— WHAT YOU ARE ASKED TO DO —
Find every line in the entries below that contains the string "sidebar", and copy each one out in full.
[start]
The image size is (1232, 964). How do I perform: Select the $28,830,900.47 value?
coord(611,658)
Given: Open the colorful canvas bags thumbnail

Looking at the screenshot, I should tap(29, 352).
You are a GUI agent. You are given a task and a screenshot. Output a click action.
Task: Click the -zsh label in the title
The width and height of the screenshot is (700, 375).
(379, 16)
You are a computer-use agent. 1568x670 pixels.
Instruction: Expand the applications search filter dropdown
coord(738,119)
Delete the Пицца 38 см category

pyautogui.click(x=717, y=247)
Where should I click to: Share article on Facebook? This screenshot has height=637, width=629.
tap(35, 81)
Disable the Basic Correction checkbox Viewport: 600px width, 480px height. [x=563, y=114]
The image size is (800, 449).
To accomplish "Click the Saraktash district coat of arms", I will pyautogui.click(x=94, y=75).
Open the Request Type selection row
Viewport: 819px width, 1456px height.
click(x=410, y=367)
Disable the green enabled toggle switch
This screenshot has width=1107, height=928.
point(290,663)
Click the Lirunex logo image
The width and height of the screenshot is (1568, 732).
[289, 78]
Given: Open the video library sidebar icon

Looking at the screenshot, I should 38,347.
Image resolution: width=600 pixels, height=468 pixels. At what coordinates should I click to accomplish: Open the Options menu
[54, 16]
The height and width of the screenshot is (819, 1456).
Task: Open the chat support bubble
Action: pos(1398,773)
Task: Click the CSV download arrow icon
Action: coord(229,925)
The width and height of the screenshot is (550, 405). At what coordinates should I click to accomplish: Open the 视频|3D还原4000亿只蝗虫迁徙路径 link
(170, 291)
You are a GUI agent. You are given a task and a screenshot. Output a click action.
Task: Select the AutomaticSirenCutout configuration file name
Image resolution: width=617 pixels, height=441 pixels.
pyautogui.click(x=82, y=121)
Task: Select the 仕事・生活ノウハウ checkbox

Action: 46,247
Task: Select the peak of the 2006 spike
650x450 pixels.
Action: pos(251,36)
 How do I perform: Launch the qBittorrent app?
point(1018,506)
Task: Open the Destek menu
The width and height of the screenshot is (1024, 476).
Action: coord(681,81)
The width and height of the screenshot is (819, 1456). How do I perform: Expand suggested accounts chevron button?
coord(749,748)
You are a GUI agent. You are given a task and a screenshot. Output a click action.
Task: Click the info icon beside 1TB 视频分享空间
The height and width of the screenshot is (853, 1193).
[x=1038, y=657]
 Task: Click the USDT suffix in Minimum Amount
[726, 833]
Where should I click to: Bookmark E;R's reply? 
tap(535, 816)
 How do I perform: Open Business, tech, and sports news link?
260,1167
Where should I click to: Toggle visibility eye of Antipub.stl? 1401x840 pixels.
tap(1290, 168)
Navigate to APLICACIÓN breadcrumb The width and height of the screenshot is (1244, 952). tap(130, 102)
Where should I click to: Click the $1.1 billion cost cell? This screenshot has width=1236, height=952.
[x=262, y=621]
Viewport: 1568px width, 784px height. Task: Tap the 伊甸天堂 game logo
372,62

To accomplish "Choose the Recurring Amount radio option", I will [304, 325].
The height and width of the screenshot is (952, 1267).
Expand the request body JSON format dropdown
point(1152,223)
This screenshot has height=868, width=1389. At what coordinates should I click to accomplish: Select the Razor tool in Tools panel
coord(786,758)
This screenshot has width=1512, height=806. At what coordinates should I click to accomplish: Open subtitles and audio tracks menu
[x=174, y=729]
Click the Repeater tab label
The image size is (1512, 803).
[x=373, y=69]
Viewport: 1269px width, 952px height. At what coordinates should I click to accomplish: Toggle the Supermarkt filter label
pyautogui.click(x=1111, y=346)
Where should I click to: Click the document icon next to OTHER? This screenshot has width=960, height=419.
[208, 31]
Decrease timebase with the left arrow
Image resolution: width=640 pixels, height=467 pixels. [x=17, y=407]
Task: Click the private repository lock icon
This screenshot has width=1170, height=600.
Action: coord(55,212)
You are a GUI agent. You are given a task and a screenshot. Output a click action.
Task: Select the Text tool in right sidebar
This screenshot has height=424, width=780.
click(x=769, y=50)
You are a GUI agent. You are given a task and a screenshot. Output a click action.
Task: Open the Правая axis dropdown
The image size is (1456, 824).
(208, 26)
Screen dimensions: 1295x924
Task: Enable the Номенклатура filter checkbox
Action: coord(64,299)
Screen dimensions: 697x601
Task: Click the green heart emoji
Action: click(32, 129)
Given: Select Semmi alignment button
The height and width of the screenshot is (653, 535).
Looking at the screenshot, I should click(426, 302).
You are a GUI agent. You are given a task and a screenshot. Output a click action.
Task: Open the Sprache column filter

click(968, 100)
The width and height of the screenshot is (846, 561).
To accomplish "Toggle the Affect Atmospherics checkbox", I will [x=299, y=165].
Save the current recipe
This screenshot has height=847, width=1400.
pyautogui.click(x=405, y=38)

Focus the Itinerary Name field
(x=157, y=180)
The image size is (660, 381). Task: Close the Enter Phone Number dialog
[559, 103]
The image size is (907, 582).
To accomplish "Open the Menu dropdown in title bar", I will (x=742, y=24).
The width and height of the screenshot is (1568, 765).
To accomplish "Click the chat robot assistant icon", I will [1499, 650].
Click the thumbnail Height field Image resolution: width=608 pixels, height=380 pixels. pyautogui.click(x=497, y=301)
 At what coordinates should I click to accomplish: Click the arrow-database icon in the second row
[end]
— TASK OUTPUT —
Given: Open the video library sidebar icon
Task: Select the Text tool in right sidebar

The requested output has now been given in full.